- SET EXERCISE -
List every line of the data below that contains the word "screenshot".

Start DATA LISTING

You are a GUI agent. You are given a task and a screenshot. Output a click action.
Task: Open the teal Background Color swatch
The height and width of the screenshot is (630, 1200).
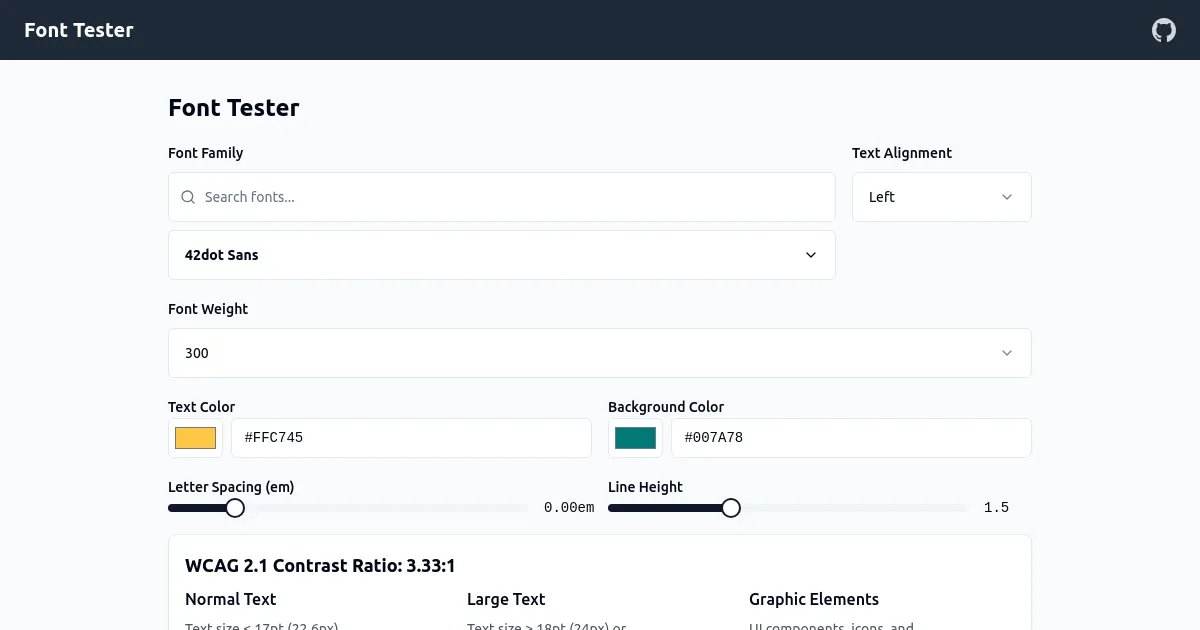(x=635, y=438)
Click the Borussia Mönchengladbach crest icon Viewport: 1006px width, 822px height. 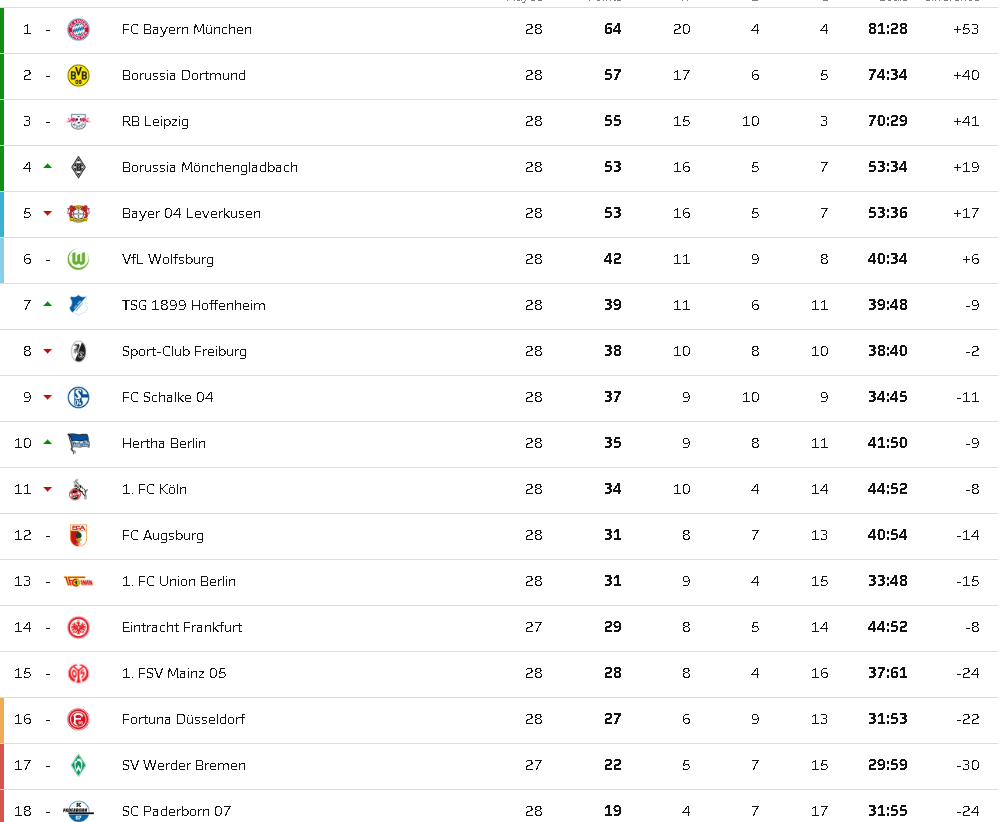pyautogui.click(x=78, y=168)
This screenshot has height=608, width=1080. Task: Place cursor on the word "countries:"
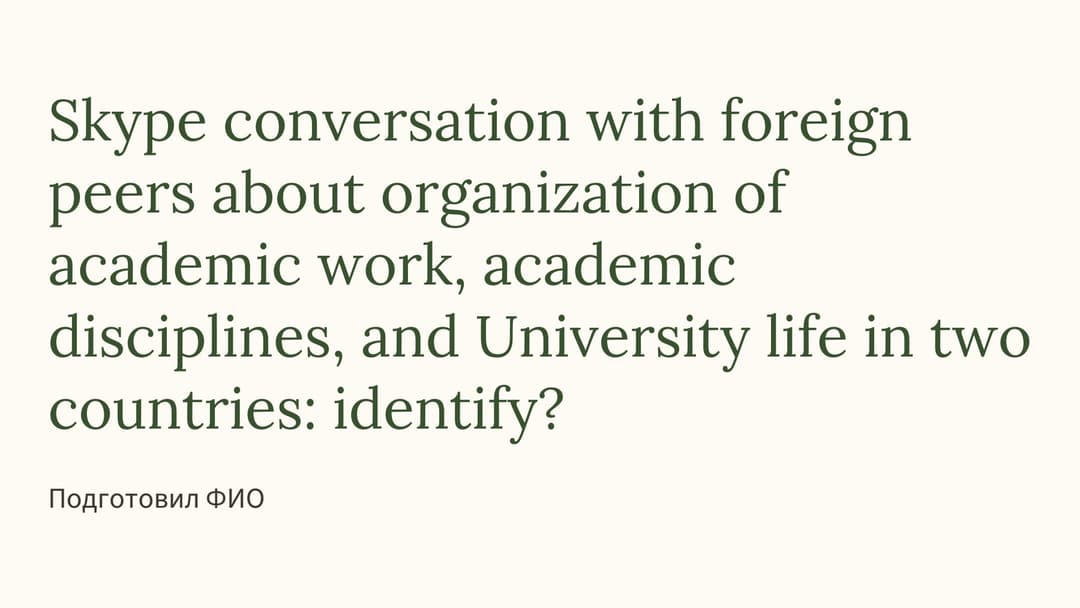[183, 410]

End DATA LISTING

- ANSWER FOR THE TASK -
You are a GUI agent. You are given a task and a screenshot. Output a click action.
The height and width of the screenshot is (630, 1200).
This screenshot has height=608, width=1080. Task: Place cursor on the word "countries:"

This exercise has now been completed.